Trading Risk

(1) Price Fluctuation Risk

Fluctuations in currency rates may cause a loss. Since the transaction amount is much larger than the deposited exchange margin, these fluctuations may cause a loss exceeding the deposited exchange margin, depending on market conditions.

(2) Credit Risk

TFX has introduced the clearing system under which it acts as a counterparty to a TFX Trading Member in Click 365 and TFX segregates all exchange margins deposited by Customer; therefore, all deposited margins are in principle protected. Provided, however, that non-payments by a TFX Trading Member etc., due to changes in credit status or bankruptcy by a TFX Trading Member etc., may cause delays in completing refund procedures or unexpected loss.

(3) System Failure Risk

If a failure occurs in the system of TFX or a TFX Trading Member, or network system among Customers, TFX Trading Members and TFX, delivery of market information, etc, placement of order or execution thereof may be delayed or become impossible, and as a result, an unexpected loss may be caused.

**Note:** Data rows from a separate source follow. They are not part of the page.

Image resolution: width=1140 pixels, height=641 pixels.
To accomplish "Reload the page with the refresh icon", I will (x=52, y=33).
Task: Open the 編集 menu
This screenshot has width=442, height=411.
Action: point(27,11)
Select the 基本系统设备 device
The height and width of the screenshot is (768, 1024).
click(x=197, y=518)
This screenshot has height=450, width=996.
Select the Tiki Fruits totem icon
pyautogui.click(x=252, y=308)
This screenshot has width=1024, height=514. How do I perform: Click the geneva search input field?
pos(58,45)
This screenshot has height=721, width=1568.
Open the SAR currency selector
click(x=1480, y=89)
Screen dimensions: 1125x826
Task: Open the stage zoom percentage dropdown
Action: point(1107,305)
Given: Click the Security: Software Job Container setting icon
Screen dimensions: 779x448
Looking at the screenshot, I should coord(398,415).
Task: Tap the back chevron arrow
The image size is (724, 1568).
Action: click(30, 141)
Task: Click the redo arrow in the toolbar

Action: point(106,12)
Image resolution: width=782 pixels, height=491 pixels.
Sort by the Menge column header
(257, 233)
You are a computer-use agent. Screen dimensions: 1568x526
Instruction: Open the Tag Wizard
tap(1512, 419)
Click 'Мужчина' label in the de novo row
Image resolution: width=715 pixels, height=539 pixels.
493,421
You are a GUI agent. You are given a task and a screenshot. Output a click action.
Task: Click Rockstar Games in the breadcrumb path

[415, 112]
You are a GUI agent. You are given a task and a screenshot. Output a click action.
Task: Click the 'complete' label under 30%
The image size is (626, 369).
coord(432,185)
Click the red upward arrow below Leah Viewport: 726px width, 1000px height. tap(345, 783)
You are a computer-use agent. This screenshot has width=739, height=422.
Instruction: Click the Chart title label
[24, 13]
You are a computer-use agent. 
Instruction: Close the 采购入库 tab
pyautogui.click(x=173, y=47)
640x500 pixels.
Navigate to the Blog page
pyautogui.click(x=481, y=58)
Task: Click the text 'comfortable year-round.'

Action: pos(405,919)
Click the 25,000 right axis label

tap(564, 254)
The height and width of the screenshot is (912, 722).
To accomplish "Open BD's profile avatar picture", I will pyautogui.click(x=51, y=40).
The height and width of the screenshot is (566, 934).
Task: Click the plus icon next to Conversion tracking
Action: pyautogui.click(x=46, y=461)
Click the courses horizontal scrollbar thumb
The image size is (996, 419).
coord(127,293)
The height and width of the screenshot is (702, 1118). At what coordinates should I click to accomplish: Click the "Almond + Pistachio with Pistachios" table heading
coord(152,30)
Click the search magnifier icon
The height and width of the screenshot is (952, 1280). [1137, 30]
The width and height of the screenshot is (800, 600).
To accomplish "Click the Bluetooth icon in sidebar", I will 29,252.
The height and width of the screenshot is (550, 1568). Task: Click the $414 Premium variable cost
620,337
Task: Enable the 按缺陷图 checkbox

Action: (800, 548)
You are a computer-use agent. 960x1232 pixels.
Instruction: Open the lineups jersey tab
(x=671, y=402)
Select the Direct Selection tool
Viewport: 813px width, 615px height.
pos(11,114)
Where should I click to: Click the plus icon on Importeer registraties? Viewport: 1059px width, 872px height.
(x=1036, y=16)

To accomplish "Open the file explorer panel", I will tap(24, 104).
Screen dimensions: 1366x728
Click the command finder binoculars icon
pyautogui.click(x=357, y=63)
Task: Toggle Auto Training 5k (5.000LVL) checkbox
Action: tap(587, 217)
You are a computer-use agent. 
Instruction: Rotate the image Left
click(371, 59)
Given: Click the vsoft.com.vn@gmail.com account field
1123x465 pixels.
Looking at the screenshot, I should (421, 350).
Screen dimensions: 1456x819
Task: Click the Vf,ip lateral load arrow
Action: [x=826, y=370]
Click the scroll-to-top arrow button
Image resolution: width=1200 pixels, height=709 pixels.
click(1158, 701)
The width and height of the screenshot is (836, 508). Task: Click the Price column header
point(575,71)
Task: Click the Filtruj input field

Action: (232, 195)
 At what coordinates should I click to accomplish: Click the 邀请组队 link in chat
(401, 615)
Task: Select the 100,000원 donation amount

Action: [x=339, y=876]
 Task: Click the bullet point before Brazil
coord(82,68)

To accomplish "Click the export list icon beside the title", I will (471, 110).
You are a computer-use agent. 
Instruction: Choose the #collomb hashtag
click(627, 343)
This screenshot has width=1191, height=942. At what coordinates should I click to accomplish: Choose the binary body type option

(4) Risks of changes in tax systems, laws, etc.

Changes in tax systems, laws or their future interpretation may cause unfavorable results.

(5) Interest Rate Fluctuation Risk

Fluctuations in the interest rate of Japanese Yen or that of the currency underlying the relevant transaction may decrease the swap point of Click 365 to be received, or increase the same to be paid. With Click 365, if the interest rate levels of two countries comprising a position are reversed, the party holding the position to receive swap points may be required to make payments under such transaction. As to certain currency underlying the relevant transaction, various factors such as correlation between supply and demand of such currency in the foreign exchange market may also increase or decrease swap points or may cause the reversal of receipt or payment of swap points, notwithstanding the fluctuation of interest rates. There could even be a case where an investor has a long position in a currency with a higher interest rate but is required to pay swap points.

(6) Liquidity Risk

TFX has introduced the Market-Making Method for Click 365 , in which Market Maker offers ask and bid prices at which Customers may execute a transaction. It may become difficult or impossible for Market Maker to provide the ask and bid prices in a stable and sustainable manner, depending on certain conditions such as acts of God, war, political change or change in foreign exchange policies or in laws and rules of the relevant country, sharp fluctuations in the currency market, etc., and as a result, Customers may not be able to trade at expected prices and suffer an unexpected loss therefrom. Transactions involving a certain currency in Click 365 may not regularly be traded on a day on which the market in a country of such currency is closed for business. Further, trading of transactions involving certain currency pairs may become impossible, where any abnormal circumstances occur, such as where foreign exchanges adopt certain measures or policies or where the relevant country implements restrictions for the cessation of currency exchanges or closure of foreign exchange markets. In addition, even under normal conditions, transactions in the currencies with lower liquidity may cause a loss to Customer due to causes such that Customer is not able to execute a transaction at the desired price.

(7) Currency Conversion Risk

Since Cross Currency Pairs transaction (foreign currency pairs trading) is not settled in the relevant foreign currency but in Japanese Yen, it entails an exchange rate risk not only against the relevant foreign currency but also against Japanese Yen at the time of settlement.